Le pape a notamment souligné que le Liban ne pouvait pas « être laissé à la merci de ceux qui poursuivent sans scrupules leurs intérêts personnels ». Il a également stigmatisé les « ingérences abusives » de certains pays étrangers, qu’il n’a pas nommés, dans les affaires libanaises et dans les crises de la région, d’une manière générale. « Cela suffit d’utiliser le Liban et le Moyen-Orient pour des intérêts et des profits étrangers », a déclaré le Saint Père, dans ce qui pourrait être interprété comme une pointe à l’adresse, entre autres, de la République islamique iranienne.

Le Souverain Pontife a pressé dans ce cadre la communauté internationale à venir en aide au Liban, sur base du devoir d’assistance à pays en danger. Il a enfin exhorté les Libanais à ne pas céder au désespoir, soulignant que tout règlement politique devrait se faire sur base du principe, si cher aux Libanais, de « ni vainqueur, ni vaincu », ajoutant au passage que les femmes devraient être impliquées dans « le processus décisionnel ».     

Une action discrète

Selon diverses sources libanaises, cette journée marathon constitue le point de départ d’une action soutenue dans le temps que le Saint Siège est déterminé à mener de façon discrète, loin des feux de la rampe, auprès de la communauté internationale afin de sauver le Liban, perçu par le pape, comme il l’a souligné dans son allocution du 1er juillet, comme un « trésor de civilisation et de spiritualité, qui a rayonné au cours des siècles sagesse et culture, et qui témoigne d’une expérience unique de coexistence pacifique » entre 18 communautés religieuses chrétiennes et musulmanes… Un « pays-message » comme le soulignait fort à propos Jean-Paul II.

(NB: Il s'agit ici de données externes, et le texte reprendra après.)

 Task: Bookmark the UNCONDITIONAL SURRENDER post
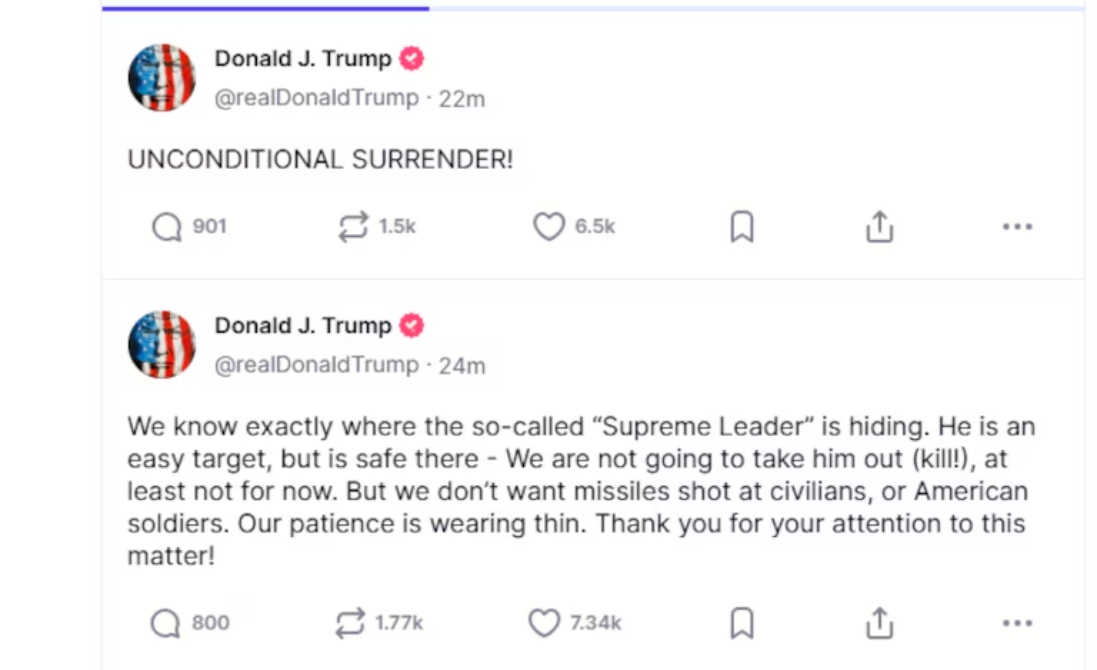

Dans cette optique, le Souverain Pontife poursuivra dans les prochaines semaines et les prochains mois son initiative en faveur du Liban en assurant un travail de suivi auprès des instances internationales. Il pourrait conférer notamment d’ici quelques jours aves les ambassadeurs des grandes puissances au Vatican. A en croire certaines sources libanaises, il pourrait également s’entretenir sous peu, par téléphone, de la situation au Liban avec le président Joe Biden.

Position ferme du patriarche maronite  

Cette détermination du pape François à poursuivre ses efforts pour aboutir à une sortie de crise au Liban a été confirmée par le patriarche maronite qui a relevé dans ce contexte que se basant sur cette dynamique enclenchée par le Vatican, il compte lui-même relancer dès son retour à Beyrouth ses démarches pressantes auprès des dirigeants et hauts responsables politiques afin de dénouer la crise gouvernementale qui n’a que trop duré.

Le patriarche Raï a déploré à ce propos que « toutes les parties locales », y compris le président de la République, s’obstinent à « violer la Constitution ». Il a affirmé notamment que les démarches entreprises en vue de la formation d’un nouveau gouvernement sont « contraires aux dispositions de la Constitution ».

Réitérant une fois de plus sa position ferme en faveur de la neutralité du Liban et de la convocation d’une conférence internationale en vue de garantir la pérennité et la souveraineté de l’entité libanaise, le patriarche maronite a ouvertement critiqué le Hezbollah pour sa ligne de conduite favorisant son rôle régional en faveur de l’Iran, au détriment de l’intérêt supérieur libanais. « Le Hezbollah met de côté le président de la République, le gouvernement et l’ensemble du peuple libanais, et décide unilatéralement de la guerre ou de la paix », a dénoncé sans détours le cardinal Raï… Une position largement soutenue par un éventail de plus en plus large de l’opinion libanaise.